I have a HP Proliant DL380 G7 w/ HP SmartArray P812 W 1G-BBWC, This is plugged into a D2600 Storage enclosure with 1 mini sas cable. All firwmware versions are the latest (including the disks). There is also the internal backplane plugged into the internal SAS port.
There is one RAID 5 storage array (Across 3 * 4TB SATA disks) and three RAID 1 Arrays, across 1TB SATA disks. Additionally, there are internal SAS 2.5 inch disks connected to the internal port of the controller. 3 X 300GB Raid 5 and 2 X 300GB RAID 1. This problem seems to affect both "internal" disks and disks in the D2600 enclosure.

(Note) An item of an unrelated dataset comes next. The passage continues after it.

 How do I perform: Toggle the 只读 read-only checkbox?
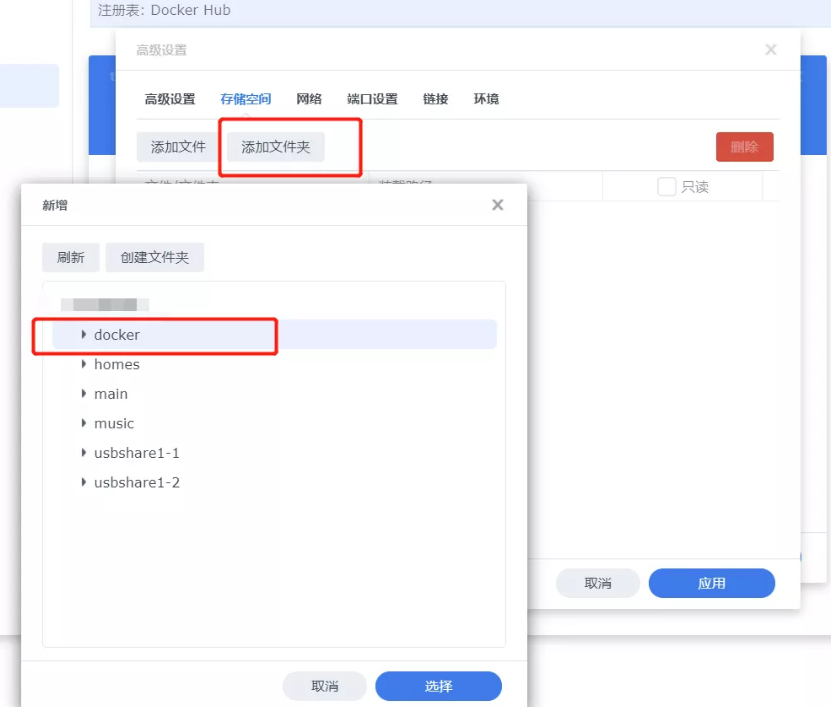point(666,187)
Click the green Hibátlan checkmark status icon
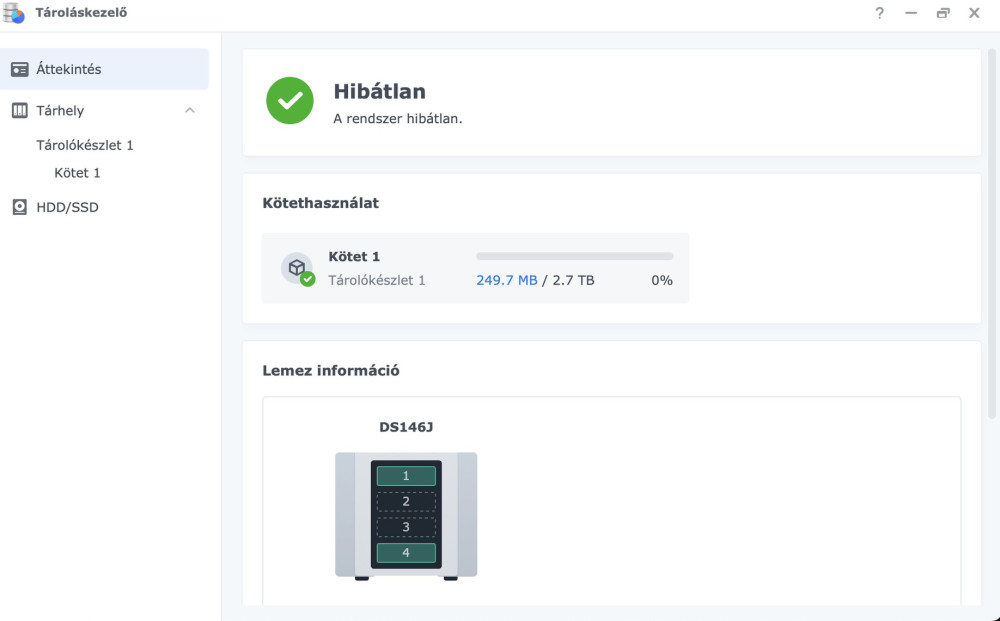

I am having some very weird performance issues on this system that I cannot track down.
The server is running ESXi 6 from an internal HP Enterprise USB storage device.
With low disk load, no problem. Here is where the issues start. If I copy a benchmark file from one disk array to another, It initially starts out at 250mb/s for a random amount of time (between 10 and 45 seconds). After this, disk IO drops considerably and becomes very random. (see screenshot).
If the IO load continues, eventually the transfer drops to 0, and the array stops responding entirely.
Simultaneously the ESX host logs the following:
Device naa.bla performance has deteriorated. I/O latency increased from average value of 5134 microseconds to 434632 microseconds.
A Linux box on the same server shows the following results :
Noteable is the 1800ms latency!
If the array stop responding entirely, the only way to recover is to restart the host. This occurs across all arrays, doesn't matter if its internal or external. I have tried a second D2600 and a different SAS cable. No change. Disabling Windows write Cache or the disk cache on the drives themselves makes no difference.
I am completely stuck at this stage and tearing my hair out, any help would be much appreciated!